LONDON (Alliance News) - RBS Securities Japan Ltd, a subsidiary of Royal Bank of Scotland PLC, was Monday sentenced in the US for its role in manipulating the Japanese Yen London interbank offered rate.

The Japanese investment banking operation was sentenced by US District Judge Michael P. Shea in the District of Connecticut after pleading guilty in April to one count of wire fraud for its role in rigging Yen Libor benchmark interest rates.

RBS's sentencing comes almost a year after RBS Securities Japan agreed to plead guilty in connection with the manipulation of the rate, which is used as a benchmark for hundreds of trillions of dollars' worth of financial contracts the world over.

RBS Securities Japan signed a plea agreement with the government in which it admitted its criminal conduct and agreed to pay a USD50 million fine, which the court accepted in imposing sentence, according to a US Justice Department statement.

In addition, RBS PLC entered into a deferred prosecution agreement requiring the payment of a further USD100 million penalty, to admit and accept responsibility for its misconduct and to continue cooperating with the Justice Department in its ongoing investigation.

The combined USD150 million makes up part of the approximate USD612 million in fines and penalties the bank must pay to US and UK regulators.

"Today?s sentencing of RBS is an important reminder of the significant consequences facing banks that deliberately manipulate financial benchmark rates, and it represents one of the numerous enforcement actions taken by the Justice Department in our ongoing Libor investigation," Acting Assistant Attorney General Raman said in a statement.

"As a result of the department?s investigation, we have charged five individuals and secured admissions of criminal wrongdoing by four major financial institutions.

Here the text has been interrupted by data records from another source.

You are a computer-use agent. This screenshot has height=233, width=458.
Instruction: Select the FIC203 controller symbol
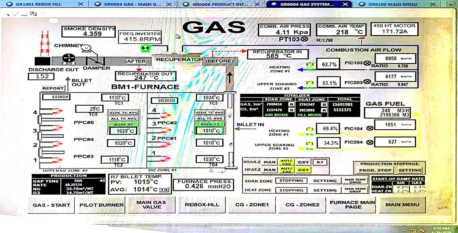click(367, 82)
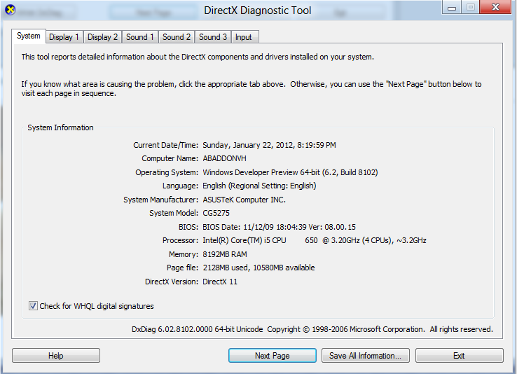This screenshot has width=517, height=374.
Task: Minimize the DirectX Diagnostic Tool window
Action: click(453, 8)
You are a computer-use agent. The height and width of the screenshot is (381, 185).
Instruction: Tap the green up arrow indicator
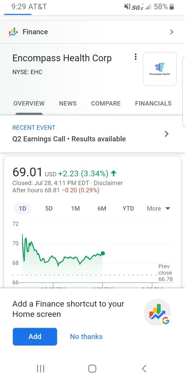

Our enforcement actions have had a lasting impact on the global banking system, and we intend to continue to vigorously investigate and prosecute the manipulation of this cornerstone benchmark rate," the Acting Assistant Attorney General added.

On December 4 2013 RBS was fined EUR391 million by the European Commission for its role in manipulating interest rate benchmarks.

RBS paid EUR 260.1 million as a settlement for Yen Libor and EUR131 million for Euribor.

Benchmark rates had faced questions about their accuracy during the 2008 financial crisis, but the scandal reached full force in 2012 when Barclays became the first to settle a fine for attempting to falsify the Libor benchmark.